Correspondence to Yao Lu.

Additional information

Yao LU received the B.S. degree from the Department of Precision Instruments and Mechanology at Tsinghua University, Beijing, China, in 2005, and the M.Phil. degree in Electrical Engineering from Hong Kong University of Science and Technology, Hong Kong, China, in 2007. She is currently working toward the Ph.D. degree in Electrical Engineering at Stevens Institute of Technology, New Jersey, USA. Her research interests include nonlinear control systems, multiagent systems, and collective behavior of mobile robots. She is a student member of IEEE.

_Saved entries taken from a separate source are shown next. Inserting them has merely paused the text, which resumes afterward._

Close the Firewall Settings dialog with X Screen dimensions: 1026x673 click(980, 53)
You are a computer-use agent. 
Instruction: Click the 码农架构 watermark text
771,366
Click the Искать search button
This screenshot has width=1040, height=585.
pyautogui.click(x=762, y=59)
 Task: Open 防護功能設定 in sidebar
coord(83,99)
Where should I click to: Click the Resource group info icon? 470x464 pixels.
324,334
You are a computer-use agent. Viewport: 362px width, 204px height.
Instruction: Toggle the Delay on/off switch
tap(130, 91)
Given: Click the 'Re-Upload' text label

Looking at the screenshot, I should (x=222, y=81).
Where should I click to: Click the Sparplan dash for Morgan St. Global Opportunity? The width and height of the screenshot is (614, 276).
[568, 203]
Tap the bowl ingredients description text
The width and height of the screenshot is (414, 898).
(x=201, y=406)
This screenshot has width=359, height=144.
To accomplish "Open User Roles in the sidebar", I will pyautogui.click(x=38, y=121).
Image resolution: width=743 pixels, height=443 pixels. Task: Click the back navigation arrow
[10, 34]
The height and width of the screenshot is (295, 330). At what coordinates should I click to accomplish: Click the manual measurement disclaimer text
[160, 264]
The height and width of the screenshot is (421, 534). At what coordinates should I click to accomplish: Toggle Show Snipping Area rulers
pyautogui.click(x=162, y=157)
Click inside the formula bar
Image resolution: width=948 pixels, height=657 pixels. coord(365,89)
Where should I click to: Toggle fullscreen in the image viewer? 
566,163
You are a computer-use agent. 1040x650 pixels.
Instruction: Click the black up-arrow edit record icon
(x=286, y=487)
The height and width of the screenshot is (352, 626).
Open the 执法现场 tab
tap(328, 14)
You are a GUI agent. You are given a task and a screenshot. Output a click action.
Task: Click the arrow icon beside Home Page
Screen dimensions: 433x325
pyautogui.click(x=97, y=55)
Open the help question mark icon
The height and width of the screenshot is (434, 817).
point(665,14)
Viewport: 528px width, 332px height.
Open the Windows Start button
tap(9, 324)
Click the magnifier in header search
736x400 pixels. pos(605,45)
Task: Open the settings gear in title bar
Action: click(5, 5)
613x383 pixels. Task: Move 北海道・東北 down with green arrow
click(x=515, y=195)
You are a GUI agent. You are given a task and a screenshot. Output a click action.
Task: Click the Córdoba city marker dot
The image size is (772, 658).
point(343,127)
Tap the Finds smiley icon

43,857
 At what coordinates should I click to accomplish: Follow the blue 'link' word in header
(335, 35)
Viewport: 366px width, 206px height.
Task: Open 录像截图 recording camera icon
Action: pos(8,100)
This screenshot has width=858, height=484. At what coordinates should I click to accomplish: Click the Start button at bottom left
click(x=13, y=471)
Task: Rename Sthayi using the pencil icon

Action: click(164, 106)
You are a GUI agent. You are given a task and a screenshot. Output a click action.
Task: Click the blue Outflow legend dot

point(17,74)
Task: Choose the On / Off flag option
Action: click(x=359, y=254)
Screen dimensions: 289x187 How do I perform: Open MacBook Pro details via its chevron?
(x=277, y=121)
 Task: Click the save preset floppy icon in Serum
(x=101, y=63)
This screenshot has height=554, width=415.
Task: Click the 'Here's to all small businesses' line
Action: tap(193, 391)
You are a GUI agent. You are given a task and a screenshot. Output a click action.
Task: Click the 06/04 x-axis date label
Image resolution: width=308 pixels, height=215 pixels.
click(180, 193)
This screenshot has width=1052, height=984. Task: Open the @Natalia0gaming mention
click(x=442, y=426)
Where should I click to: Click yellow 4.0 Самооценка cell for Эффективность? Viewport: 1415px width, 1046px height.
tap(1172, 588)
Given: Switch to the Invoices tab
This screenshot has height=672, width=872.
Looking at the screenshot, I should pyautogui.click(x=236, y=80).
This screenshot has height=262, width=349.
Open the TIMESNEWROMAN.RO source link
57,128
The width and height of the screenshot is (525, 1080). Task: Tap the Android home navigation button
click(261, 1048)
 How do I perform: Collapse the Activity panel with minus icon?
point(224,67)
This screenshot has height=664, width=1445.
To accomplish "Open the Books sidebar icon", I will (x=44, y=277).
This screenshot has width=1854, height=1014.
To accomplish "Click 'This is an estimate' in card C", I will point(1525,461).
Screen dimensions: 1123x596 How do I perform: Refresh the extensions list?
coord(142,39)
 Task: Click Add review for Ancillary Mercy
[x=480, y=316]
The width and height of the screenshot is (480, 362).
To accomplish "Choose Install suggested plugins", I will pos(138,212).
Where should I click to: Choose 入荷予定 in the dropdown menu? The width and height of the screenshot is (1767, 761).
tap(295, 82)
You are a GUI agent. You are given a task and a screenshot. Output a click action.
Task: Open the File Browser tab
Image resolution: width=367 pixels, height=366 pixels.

Yi GUO received the B.S. and M.S. degrees in Electrical Engineering from Xi’an University of Technology, China, in 1992 and 1995, respectively. She obtained the Ph.D. degree from the University of Sydney, Australia, in 1999. From 2000 to 2002, she was a postdoctoral research fellow at Oak Ridge National Laboratory. She was a visiting assistant professor at University of Central Florida from 2002 to 2005. Since 2005, she has been an assistant professor in the Department of Electrical and Computer Engineering at Stevens Institute of Technology. Her main research interests are nonlinear control systems, autonomous mobile robots, reconfigurable sensor networks, and control of nanoscale systems. She served in program committees of a number of IEEE Conferences including the 2006 IEEE International Conference on Robotics and Automation and 2006 IEEE International Conference on Systems, Man, and Cybernetics. She is a senior member of IEEE.

Zhaoyang DONG obtained his Ph.D. degree from the University of Sydney, Australia, in 1999. He is currently with Hong Kong Polytechnic University. He previously held academic positions with the University of Queensland, Australia and National University of Singapore. He also held industrial positions with Powerlink Queensland, and Transend Networks, Tasmania, Australia. His research interest includes power system planning, power system stability and control, load modeling, electricity market, and computational intelligence and its application in power engineering.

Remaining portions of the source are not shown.